Polícia de MG apura se cerveja causou doença misteriosa

Segundo o laudo da Polícia Civil de MG, foi constatada a presença da substância dietilenoglicol em garrafas da cerveja Belorizontina, da marca Backer, produzida na capital mineira

A fabricante recolheu lotes da bebida

A fabricante recolheu lotes da bebida | Marcelo Camargo/Agência Brasil

Laudo da Polícia Civil de Minas Gerais divulgado na quinta-feira (9), apontou a presença da substância dietilenoglicol em garrafas da cerveja Belorizontina, da marca Backer, produzida na capital mineira. As investigações, conforme a corporação, continuam, mas existe a possibilidade de a substância estar relacionada à morte de uma pessoa e à internação de outras sete em hospitais da capital e Grande Belo Horizonte. A fabricante recolheu lotes da bebida.

A análise foi feita em garrafas da bebida recolhidas na residências de pessoas contaminadas, no bairro Buritis, Região Oeste de Belo Horizonte. Todas apresentaram insuficiência renal aguda e alterações neurológicas graves. A morte de um dos pacientes, morador de Ubá, na Zona da Mata, e que esteve no bairro Buritis, ocorreu na terça-feira, 7, em hospital de Juiz de Fora, na mesma região.

Na tarde desta quinta, a Polícia Civil esteve na fábrica da cervejaria, no bairro Olhos d’água, na Região Oeste da cidade. Os lotes a que as garrafas pertenciam foram identificados como os de números L1 1348 e L2 1348. Não há informação sobre o destino dos lotes.

O Procon orienta consumidores do produto que tenham adquirido a cerveja recentemente a conferir as garrafas que possam ter em casa e, se verificarem que pertencem a esses dois lotes, que entreguem as unidades às autoridades de vigilância sanitária.
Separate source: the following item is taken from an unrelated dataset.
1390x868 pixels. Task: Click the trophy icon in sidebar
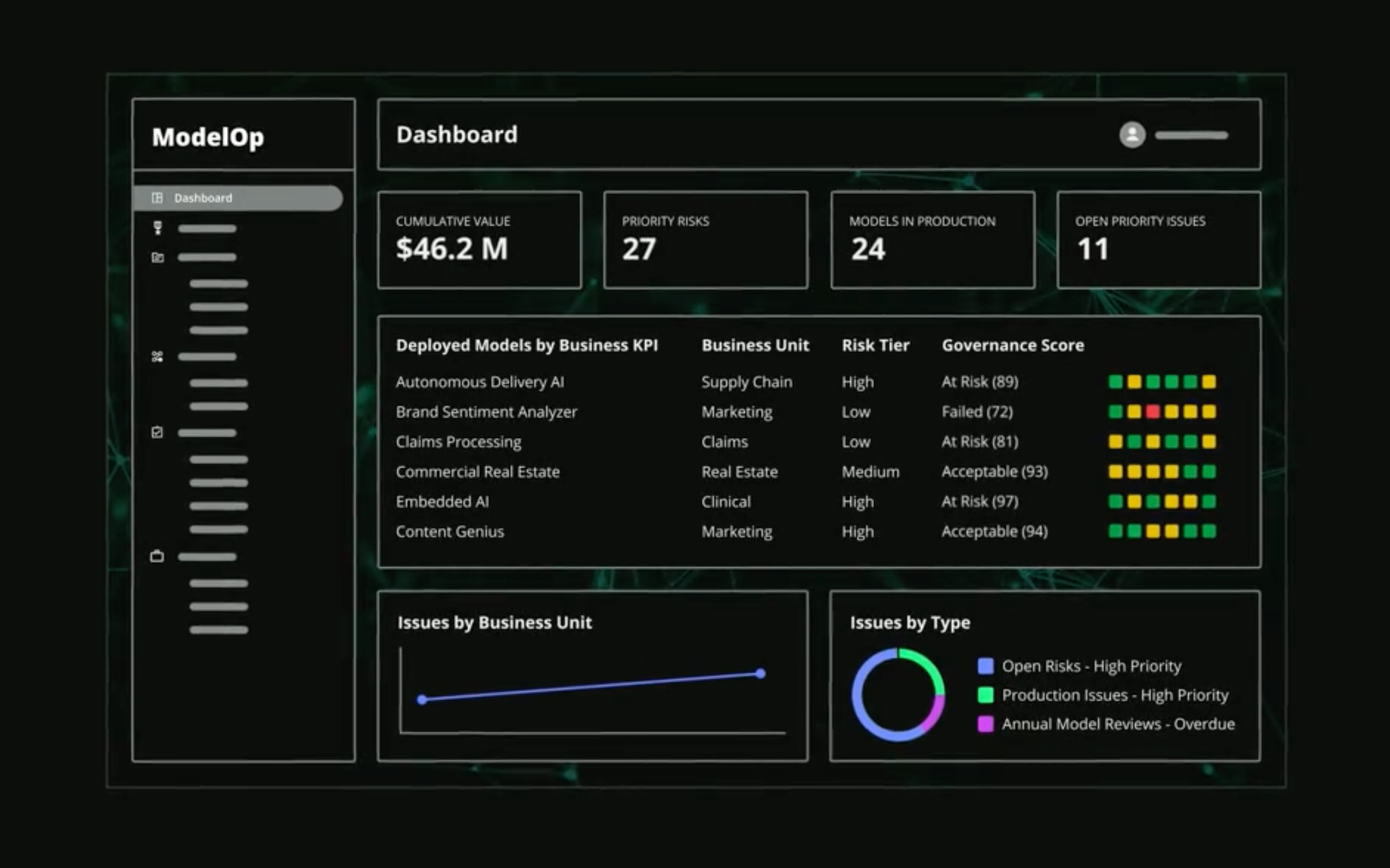[x=157, y=228]
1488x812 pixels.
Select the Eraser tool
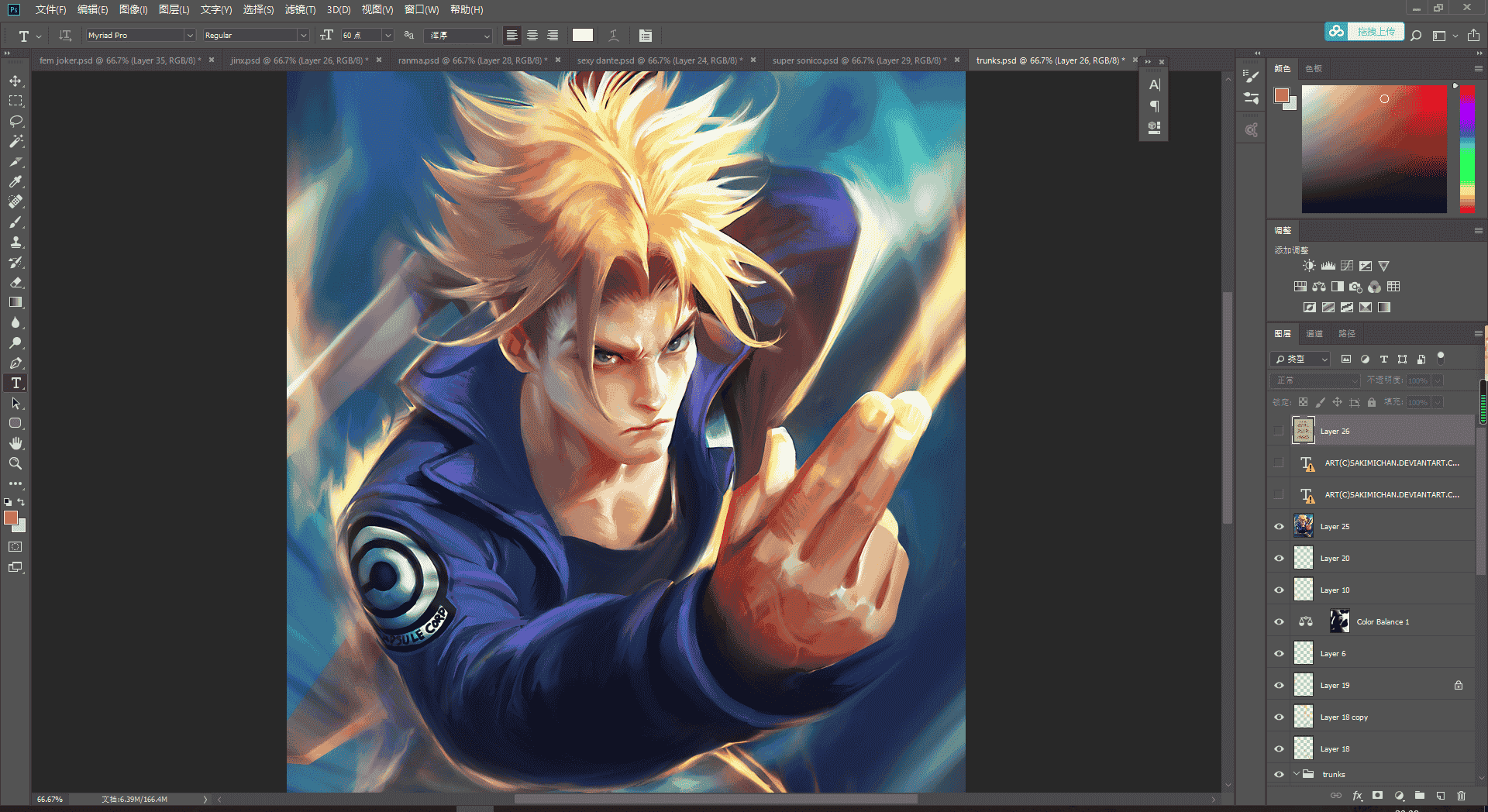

O Procon classifica a situação como “grave” e afirma que os consumidores estão expostos a riscos. Em nota divulgada nas redes sociais, a Backer informou que a substância dietilenoglicol não faz parte do processo de produção da cerveja, mas que, “por precaução, os lotes citados pela Polícia Civil e recolhidos na residência dos consumidores, serão retirados imediatamente de circulação”. A cervejaria informou ainda que continua à disposição das autoridades.

O efeito do dietilenoglicol no corpo humano é compatível com os sintomas apresentados nos quadros de saúde das vítimas. Vômito, dores abdominais e irritação no trato gastrointestinal. A substância pode provocar lesões nos rins e fígado. A substância pode ser encontrada, por exemplo, para refrigeração de equipamentos utilizados na produção industrial.